__YOUR INSTRUCTIONS__. Please take the lines from the one holding "You are a computer-use agent. 442x295 pixels." through the one holding "This screenshot has height=444, width=896." in the data below and copy them exactly.

Extracted data entries
○ ○ ○ ○ ○

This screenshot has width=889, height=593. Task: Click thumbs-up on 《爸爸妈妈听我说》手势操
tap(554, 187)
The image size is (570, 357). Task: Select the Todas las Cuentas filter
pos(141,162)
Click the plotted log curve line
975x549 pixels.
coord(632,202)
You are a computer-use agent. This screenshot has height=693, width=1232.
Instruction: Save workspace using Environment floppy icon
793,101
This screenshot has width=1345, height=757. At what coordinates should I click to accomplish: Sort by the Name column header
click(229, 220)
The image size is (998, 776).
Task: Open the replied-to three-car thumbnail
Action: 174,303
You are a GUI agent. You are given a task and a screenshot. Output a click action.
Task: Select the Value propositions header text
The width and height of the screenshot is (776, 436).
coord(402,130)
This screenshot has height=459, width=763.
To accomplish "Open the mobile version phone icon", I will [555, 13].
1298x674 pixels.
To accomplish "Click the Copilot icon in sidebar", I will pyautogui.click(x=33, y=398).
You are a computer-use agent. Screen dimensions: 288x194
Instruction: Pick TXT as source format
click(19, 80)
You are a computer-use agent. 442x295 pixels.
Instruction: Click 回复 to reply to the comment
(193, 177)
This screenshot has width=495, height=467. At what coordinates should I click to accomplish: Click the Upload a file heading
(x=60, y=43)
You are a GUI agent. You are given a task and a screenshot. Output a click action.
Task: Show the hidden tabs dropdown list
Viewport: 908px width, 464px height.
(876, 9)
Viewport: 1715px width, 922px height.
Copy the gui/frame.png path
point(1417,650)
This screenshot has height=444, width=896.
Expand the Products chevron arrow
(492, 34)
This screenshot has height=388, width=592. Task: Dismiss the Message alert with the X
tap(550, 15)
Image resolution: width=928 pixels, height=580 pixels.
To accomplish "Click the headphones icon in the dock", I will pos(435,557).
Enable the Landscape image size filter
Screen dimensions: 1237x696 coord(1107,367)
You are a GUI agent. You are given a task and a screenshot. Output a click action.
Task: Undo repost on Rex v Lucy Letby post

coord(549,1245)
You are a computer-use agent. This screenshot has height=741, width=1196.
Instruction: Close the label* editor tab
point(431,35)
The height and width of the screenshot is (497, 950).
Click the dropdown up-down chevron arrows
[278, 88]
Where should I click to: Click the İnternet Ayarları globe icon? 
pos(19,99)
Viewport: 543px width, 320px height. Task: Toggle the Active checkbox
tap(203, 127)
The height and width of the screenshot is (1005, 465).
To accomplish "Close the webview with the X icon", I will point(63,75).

○ ○ ○ ○ ○

__PROBLEM SOLUTION__.
You are a computer-use agent. 442x295 pixels.
Instruction: Click 回复 to reply to the comment
(193, 177)
This screenshot has width=495, height=467. At what coordinates should I click to accomplish: Click the Upload a file heading
(x=60, y=43)
You are a GUI agent. You are given a task and a screenshot. Output a click action.
Task: Show the hidden tabs dropdown list
Viewport: 908px width, 464px height.
(876, 9)
Viewport: 1715px width, 922px height.
Copy the gui/frame.png path
point(1417,650)
This screenshot has height=444, width=896.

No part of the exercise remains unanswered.